The central figure we follow in the documentary "The Look of Silence" is never identified by name.  In the credits, he is only "Anonymous."  We learn he has a wife and children, seen in fleeting glimpses.  We don't know where he lives exactly, but it's near a place called Snake River, where a terrible massacre occurred half a century ago, part of Indonesia's anti-communist purges of 1965-1966.  One of the victims was our protagonists' older brother, whose name was Ramli.  His murderers were never brought to justice, because their supporters still remain in power, and the killings were either covered up or rationalized away over time.  However, the injustice still festers in Ramli's surviving family members - Ramli's brother, his elderly mother, his increasingly senile father, and others - who still live side by side with the perpetrators.
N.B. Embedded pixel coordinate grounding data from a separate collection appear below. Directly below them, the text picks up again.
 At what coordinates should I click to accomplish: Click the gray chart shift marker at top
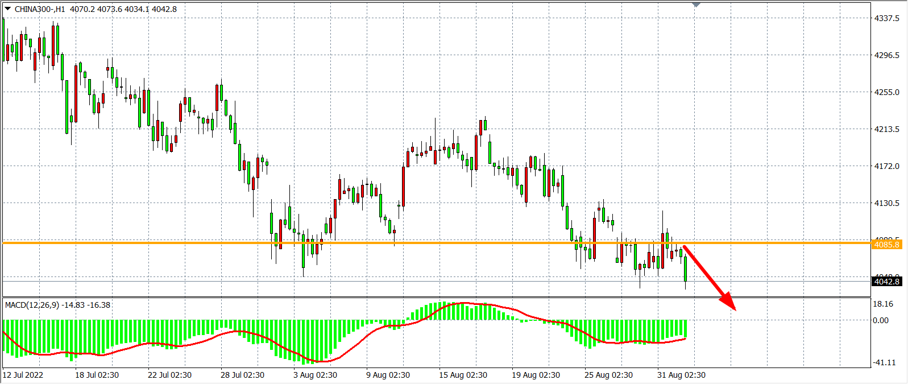696,5
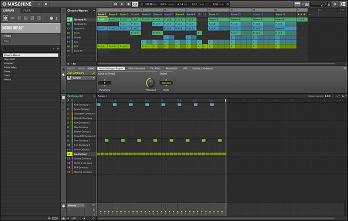Click the Maschine logo in the header
Image resolution: width=348 pixels, height=221 pixels.
19,4
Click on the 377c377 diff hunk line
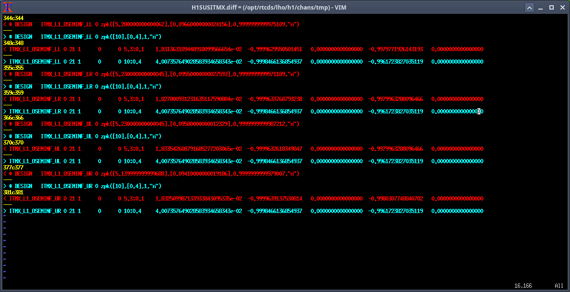 coord(13,168)

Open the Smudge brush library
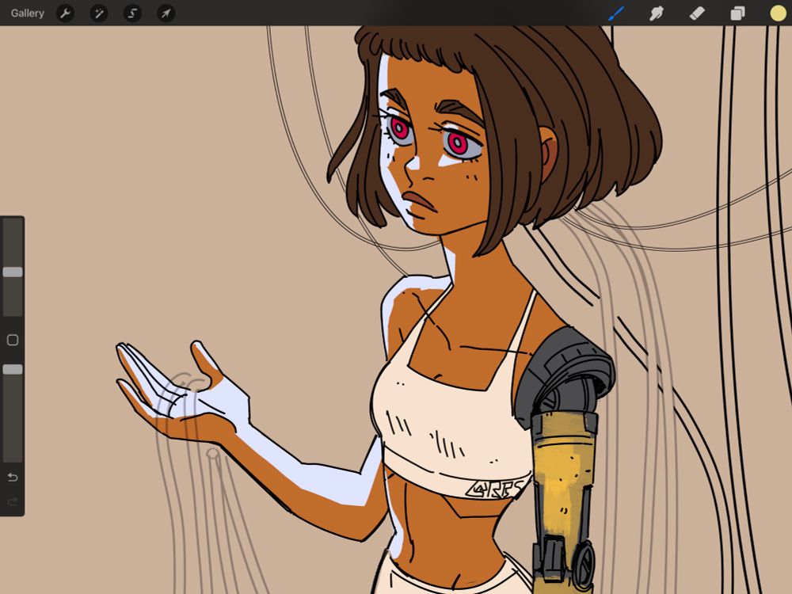point(656,13)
"The Look of Silence" is the follow-up and companion piece to Joshua Oppenheimer's "The Act of Killing," which looked at the anti-communist purges from the killers' point of view.  When I reviewed that documentary, I wrote that the victims could not provide their side of the story, because they were either long dead or still being oppressed.  In the few brief encounters with survivors, we see them continue to be persecuted and harassed.  No one seems willing to confront the abusers for their flagrant crimes, which allows them to propagate their delusions of being righteous heroes.  Here, however, Oppenheimer does find someone brave enough to seek out and uncover the truth:  Ramli's brother.  And the risk is palpable, as we see him repeatedly intimidated and threatened throughout the film by the various figures he conducts interviews with.
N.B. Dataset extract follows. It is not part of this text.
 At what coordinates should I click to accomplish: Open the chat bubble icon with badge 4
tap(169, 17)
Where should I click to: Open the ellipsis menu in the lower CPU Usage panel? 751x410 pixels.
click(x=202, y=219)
Through Ramli's brother, we slowly learn the particulars of Ramli's death, what happened to everyone involved, and how the killings are remembered.  He interviews multiple people while giving them eye exams, a neat little metaphor for helping to correct their way of seeing things.  The responses to his questions vary - some are in denial, some are hostile, and a very, very few show remorse.  Others not directly involved, including the daughter of one of the killers, only learn about what happened during the interviews.  Again and again, Oppenheimer captures the reactions to Ramli's brother, the strained smiles and the nervous looks on the interview subjects' faces when they realize he's one of the persecuted and that he won't let them brush aside or minimize the old crimes.  The events of a half century ago are suddenly very immediate and the wounds are still open, even though most of the killers are either dead or incapacitated by age.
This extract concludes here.